Günümüz dünyasında doğal ve temel ihtiyaçların ötesinde ciddi bir savurganlık ve bencillik yaşanırken, diğer tarafta temel ihtiyacını dahi karşılamakta güçlük çeken insanlar var. Bir yanda insanlar açlık ve susuzluktan ölürken, bir yanda obezitenin önlenmesi için tedbirler aranmakta. Modern dünyanın tüketim ve bencillik merkezli yönelimi, birlikte yaşama ihtiyacı yerine bireysel hazları önceler. Kur’an, bizlere getirdiği evrensel anlayış ile yeryüzünün bir ölçü ve denge üzerine kurulduğunu söyler.

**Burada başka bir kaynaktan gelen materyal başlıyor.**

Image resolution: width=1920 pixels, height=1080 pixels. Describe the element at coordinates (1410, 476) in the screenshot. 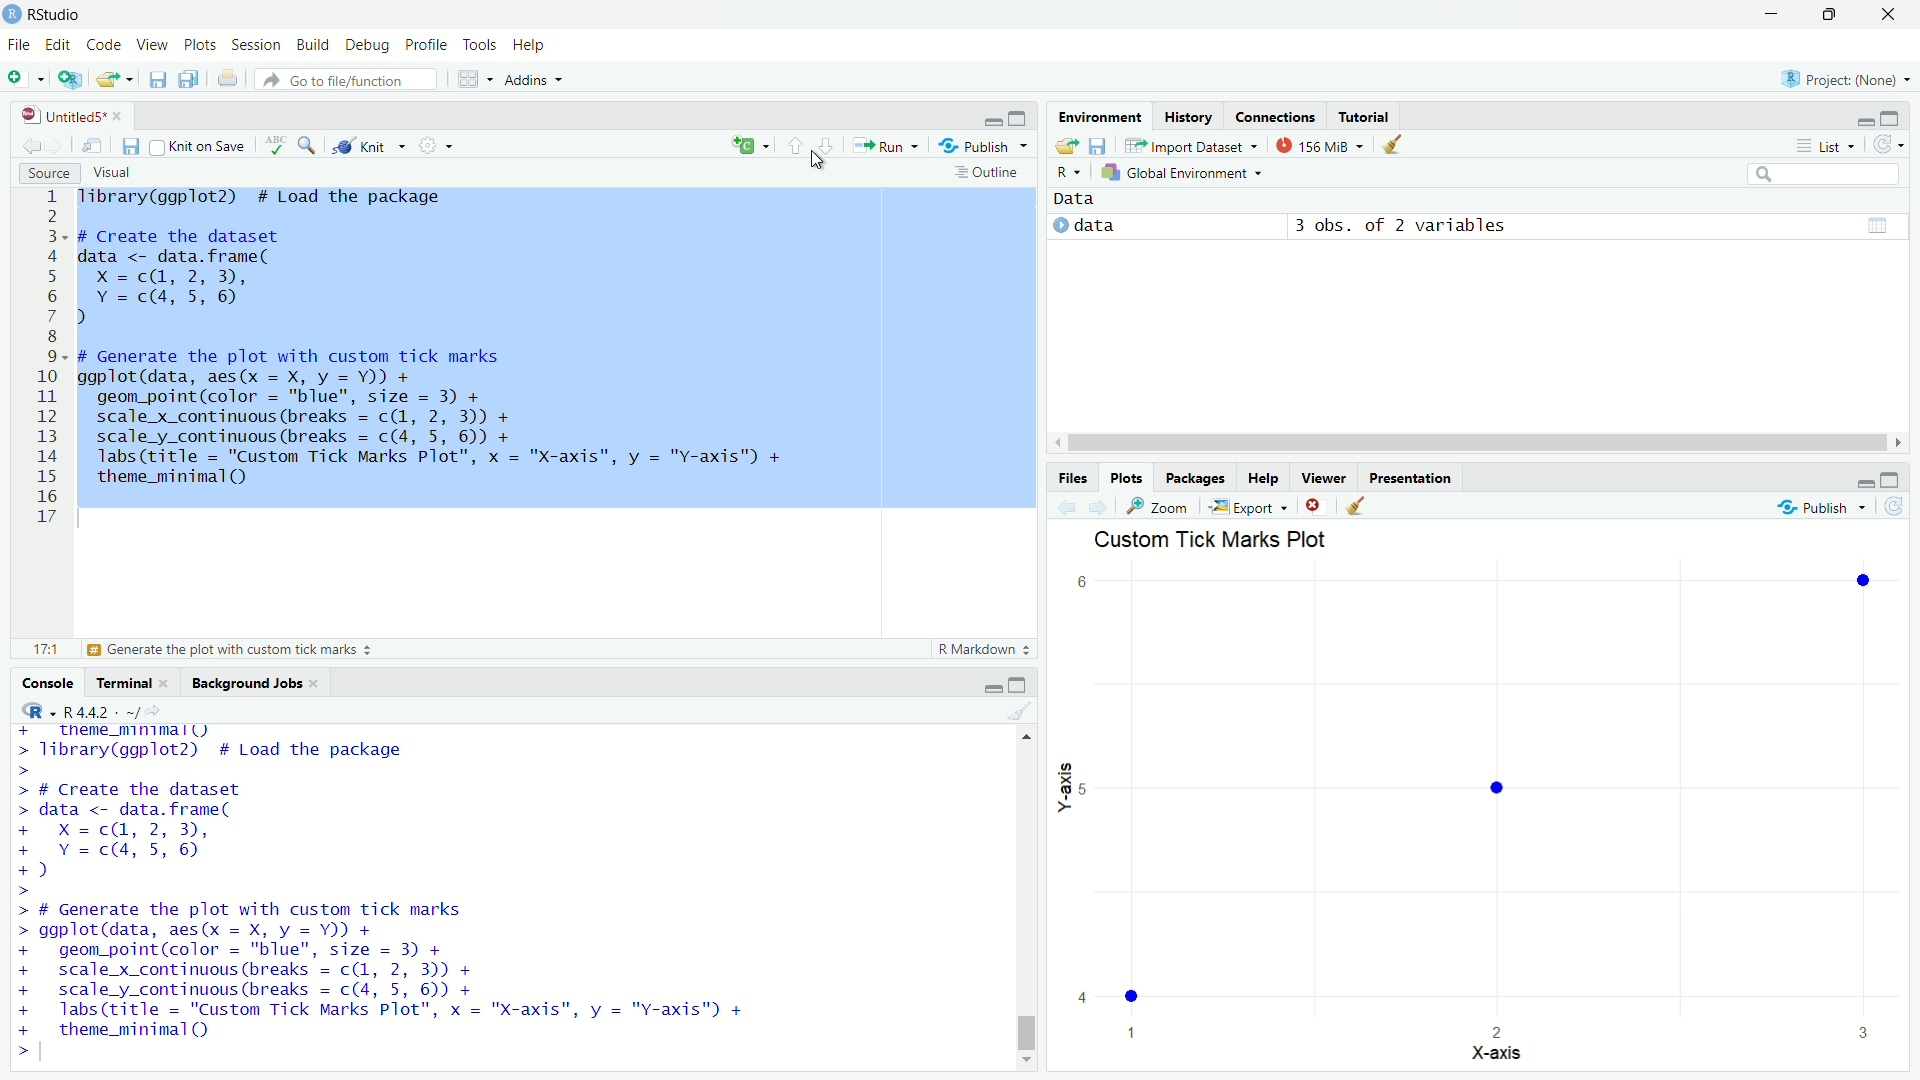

İsraf etmeme konusunda ekmeğe ve suya gösterilen hassasiyetten ne yazık ki diğer gıda maddeleri nasibini almaz. Ekmeğe yüklediğimiz kutsallık onu çöp kutusuna atmamızı zorlaştırır ama gereğinden fazla alınan/pişirilen yemekler rahatlıkla çöpe dökülür. Bazen de çok yiyerek vücudumuzu, sağlığımızı israf eder, taşıyamayacak yük alırız üzerimize. Cenab-ı Allah hayat kriterimizi belirlemiştir. A‘râf suresinin 31. ayetinde şöyle buyurur: “Ey âdemoğulları, her mescide gidişinizde güzel elbiselerinizi giyin, yiyin, için fakat israf etmeyin. Çünkü Allah israf edenleri sevmez.” Elbette verilen nimetlerden faydalanacağız, rızkımıza düşenden yiyeceğiz, ikram edeceğiz ama israf etmeden.